16.03.2011

Farbraum 2012

Zukunftsszenarien und Trendtypologien

vonProf. Markus Schlegel, HAWK

Die Durchführung von Trendscoutings und Monitorings Raum, Material, Form und Farbe als Teilbaustein des Projekts "future research architecture" bildet beim Institute International Trendscouting (ITT) der Hochschule für Angewandte Wissenschaft und Kunst in Hildesheim (HAWK) die Grundlage für die Kreation von Zukunftsszenarien.

Unter welchen Rahmenfaktoren werden Trendscoutings und Monitorings im IIT der HAWK durchgeführt und Zukunftsszenarien entwickelt? Wie werden erfasste Bilddaten zusammengeführt, dargestellt und bewertet? Welche formalästhetischen Tendenzen sind aktuell ablesbar und wie lassen sich diese in gestalterisch-stilistische Milieus übertragen?

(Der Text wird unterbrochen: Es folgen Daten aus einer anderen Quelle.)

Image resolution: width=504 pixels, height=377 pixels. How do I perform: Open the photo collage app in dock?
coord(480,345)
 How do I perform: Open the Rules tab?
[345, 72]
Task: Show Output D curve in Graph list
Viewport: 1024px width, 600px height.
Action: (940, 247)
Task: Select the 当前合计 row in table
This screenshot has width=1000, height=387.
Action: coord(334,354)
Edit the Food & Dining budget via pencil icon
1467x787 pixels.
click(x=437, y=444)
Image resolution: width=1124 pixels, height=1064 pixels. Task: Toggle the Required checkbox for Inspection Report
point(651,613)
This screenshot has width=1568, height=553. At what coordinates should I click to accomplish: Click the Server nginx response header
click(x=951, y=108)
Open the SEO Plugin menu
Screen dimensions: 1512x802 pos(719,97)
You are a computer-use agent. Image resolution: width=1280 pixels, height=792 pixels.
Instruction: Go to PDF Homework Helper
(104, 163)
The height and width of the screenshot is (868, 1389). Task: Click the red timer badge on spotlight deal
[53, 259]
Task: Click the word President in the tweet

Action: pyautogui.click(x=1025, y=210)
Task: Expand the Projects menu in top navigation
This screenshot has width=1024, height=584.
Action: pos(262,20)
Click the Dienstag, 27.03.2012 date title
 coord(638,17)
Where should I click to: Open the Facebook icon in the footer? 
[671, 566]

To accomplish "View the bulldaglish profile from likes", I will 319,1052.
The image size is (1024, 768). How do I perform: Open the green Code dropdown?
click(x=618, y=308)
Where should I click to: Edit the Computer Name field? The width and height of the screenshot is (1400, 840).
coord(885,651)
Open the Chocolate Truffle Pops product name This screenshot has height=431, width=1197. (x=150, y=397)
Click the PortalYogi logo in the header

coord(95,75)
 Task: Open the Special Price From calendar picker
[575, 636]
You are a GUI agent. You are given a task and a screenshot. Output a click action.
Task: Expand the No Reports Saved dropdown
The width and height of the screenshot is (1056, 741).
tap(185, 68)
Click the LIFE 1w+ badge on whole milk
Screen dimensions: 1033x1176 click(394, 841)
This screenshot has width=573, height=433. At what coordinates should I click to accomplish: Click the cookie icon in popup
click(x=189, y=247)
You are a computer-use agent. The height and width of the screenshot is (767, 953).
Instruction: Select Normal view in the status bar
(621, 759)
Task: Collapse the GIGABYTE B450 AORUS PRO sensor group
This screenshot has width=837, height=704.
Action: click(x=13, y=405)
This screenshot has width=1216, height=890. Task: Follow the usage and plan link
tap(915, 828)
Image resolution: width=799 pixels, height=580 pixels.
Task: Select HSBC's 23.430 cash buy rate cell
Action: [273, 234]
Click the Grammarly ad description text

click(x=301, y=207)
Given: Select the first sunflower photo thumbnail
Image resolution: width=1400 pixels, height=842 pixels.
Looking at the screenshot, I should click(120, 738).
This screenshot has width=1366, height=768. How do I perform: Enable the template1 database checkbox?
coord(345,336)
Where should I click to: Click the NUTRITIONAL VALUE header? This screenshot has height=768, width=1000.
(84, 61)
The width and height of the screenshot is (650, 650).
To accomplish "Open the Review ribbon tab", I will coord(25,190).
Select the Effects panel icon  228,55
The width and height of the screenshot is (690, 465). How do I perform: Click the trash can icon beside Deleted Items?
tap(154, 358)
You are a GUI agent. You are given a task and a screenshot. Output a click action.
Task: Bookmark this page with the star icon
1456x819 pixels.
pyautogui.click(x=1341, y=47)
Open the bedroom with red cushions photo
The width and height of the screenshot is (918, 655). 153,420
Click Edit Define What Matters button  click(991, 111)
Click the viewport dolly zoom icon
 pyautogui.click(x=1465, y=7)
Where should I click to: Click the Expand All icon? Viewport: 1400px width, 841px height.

Ermittelt wurden drei polar angelegte Trendtypologien, die als übergreifende formalästhetische Haupttrends beschreibbar sind. Die ermittelten Trends sind auf der Parabel des Trendverlaufs zwischen der Früherkennung und der Adaption durch die Konsumenten zu verorten. Vereinzelt sind Phänomene bereits zwischen der Adaption und der Durchdringung anzusiedeln. Die ermittelten Typologien sind nicht als stilistische Trendwelten ausformuliert, sondern dienen als Basis für die Kreation von stilistischen Milieuszenarien durch Gestalter. Aufbauend auf den Ergebnissen stilistisch-epochaler Farb-, Material- und Formsignifikanzen der letzten 50 Jahre, werden methodisch Trendscoutings und Monitorings durchgeführt und darauf basierend Zukunftsprojektionen und Szenarien entwickelt.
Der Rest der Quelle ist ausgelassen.